* EXCERPT *
Wednesday, 8 January 2014

Night market shopping (Hong Kong)


I’d asked a high school classmate, James, who was originally from Hong Kong, which places I should visit on my brief stopover en route to Taipei to start my new job.  Tong Choi Street (通菜街) was one of his recommendations.  It housed an interesting night market, he said.

In those days, people in the East didn’t tend to go to a foreign place equipped with a map.  They tended to go travelling with a package tour, where a guide was provided to take them from place to place — the Chinese nickname for travelling with a package tour is “赶鸭子 gǎn yāzi / herding ducks”.  Or they might have a friend at the destination who’d look after them.

So, mapless and clueless, I hailed a taxi on Nathan Road, Hong Kong's equivalent of London's Oxford Street.  One left turn, then one right turn later, we arrived at Tong Choi Street.  The taxi driver managed to remain poker-faced during the two-minute drive.

* DATA BLOCK *
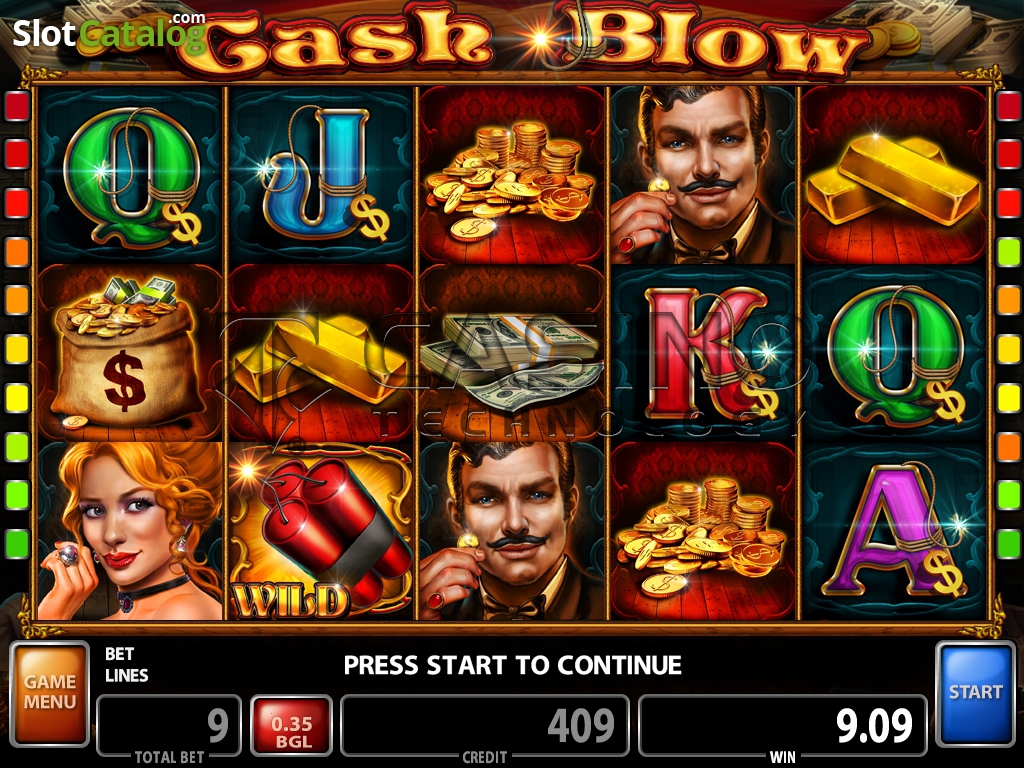Click the top red payline indicator on the left edge
This screenshot has height=768, width=1024.
[17, 106]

* SET OF TASKS *
a) Using the post about the Hong Kong night market, decide whether each statement agrees with it: (i) James recommended Tong Choi Street; (ii) the writer carried a map when heading out; (iii) the taxi ride to Tong Choi Street took about ten minutes. For each, answer yes or no and quote the deciding words.
b) Pick up the post about the Hong Kong night market after its final sentence and keep writing.

* THE RESULTS *
a)
(i) Yes: "Tong Choi Street (通菜街) was one of his recommendations."
(ii) No: "So, mapless and clueless, I hailed a taxi on Nathan Road"
(iii) No: "The taxi driver managed to remain poker-faced during the two-minute drive."

b)
Tong Choi Street was a gaggle of hand carts groaning with wares, mostly piled on higgledy-piggledy.  One had to rummage around, jumble-sale-fashion, which is part of the fun of going around such markets.  

The carts each had a couple of naked light bulbs strung over the goods, all connected to one long overhead cable that ran the length of the street, presumably attached to some generator somewhere at one end of the street, or supplied through the back of the row of shops.

I bought five sweaters, all of which have survived to this day, 39 years later.  At the audio tapes stall, I was trying to decide which tapes to buy and asking the stall-holder for the price of each one I held out in turn, as and when I found one to my liking, when a shout rang out in the night air.  

Suddenly, there was a flurry of activity as all the stall-holders up and down Tong Choi Street switched off their light bulbs and disconnected them from the long overhead cable, lifted up the side flaps of their stalls to cover their goods, and beetled off with their carts down the side alleyways.  My audio tapes stall-holder snatched the tape out of my hand and threw it onto the pile of tapes just before the shut-down-and-get-out routine.  

Within something like 30 seconds, I was left standing in a dark and deserted street, wondering if I mightn’t have dreamt it all.

There was nothing left to do but go back to my hotel.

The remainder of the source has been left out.